To compress data and reduce memory usage, insert CSV data. You can do this with the internal [`CsvBuilder`](https://gitlab.com/gitlab-org/gitlab/-/tree/master/gems/csv_builder) gem:

```ruby
iterator = Event.find_each

# insert from events table using only the id and the target_type columns
column_mapping = {
  id: :id,
  target_type: :target_type
}

CsvBuilder::Gzip.new(iterator, column_mapping).render do |tempfile|
  query = 'INSERT INTO events (id, target_type) FORMAT CSV'
  ClickHouse::Client.insert_csv(query, File.open(tempfile.path), :main)
end
```

NOTE:
It's important to test and verify efficient batching of database records from PostgreSQL. Consider using the techniques described in the [Iterating tables in batches](../iterating_tables_in_batches.md).

## Testing

ClickHouse is enabled on CI/CD but to avoid significantly affecting the pipeline runtime we've decided to run the ClickHouse server for test cases tagged with `:click_house` only.
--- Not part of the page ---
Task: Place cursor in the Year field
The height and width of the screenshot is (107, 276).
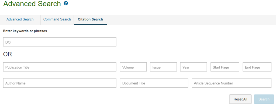Action: pyautogui.click(x=194, y=67)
The `:click_house` tag ensures that the database schema is properly set up before every test case.

```ruby
RSpec.describe MyClickHouseFeature, :click_house do
  it 'returns rows' do
    rows = ClickHouse::Client.select('SELECT 1', :main)
    expect(rows.size).to eq(1)
  end
end
```

## Multiple databases

By design, the `ClickHouse::Client` library supports configuring multiple databases. Because we're still at a very early stage of development, we only have one database called `main`.

Multi database configuration example:

```yaml
development:
  main:
    database: gitlab_clickhouse_main_development
    url: 'http://localhost:8123'
    username: clickhouse
    password: clickhouse

  user_analytics: # made up database
    database: gitlab_clickhouse_user_analytics_development
    url: 'http://localhost:8123'
    username: clickhouse
    password: clickhouse
```

## Observability

All queries executed via the `ClickHouse::Client` library expose the query with performance metrics (timings, read bytes) via `ActiveSupport::Notifications`.

```ruby
ActiveSupport::Notifications.subscribe('sql.click_house') do |_, _, _, _, data|
  puts data.inspect
end
```

Additionally, to view the executed ClickHouse queries in web interactions, on the performance bar, next to the `ch` label select the count.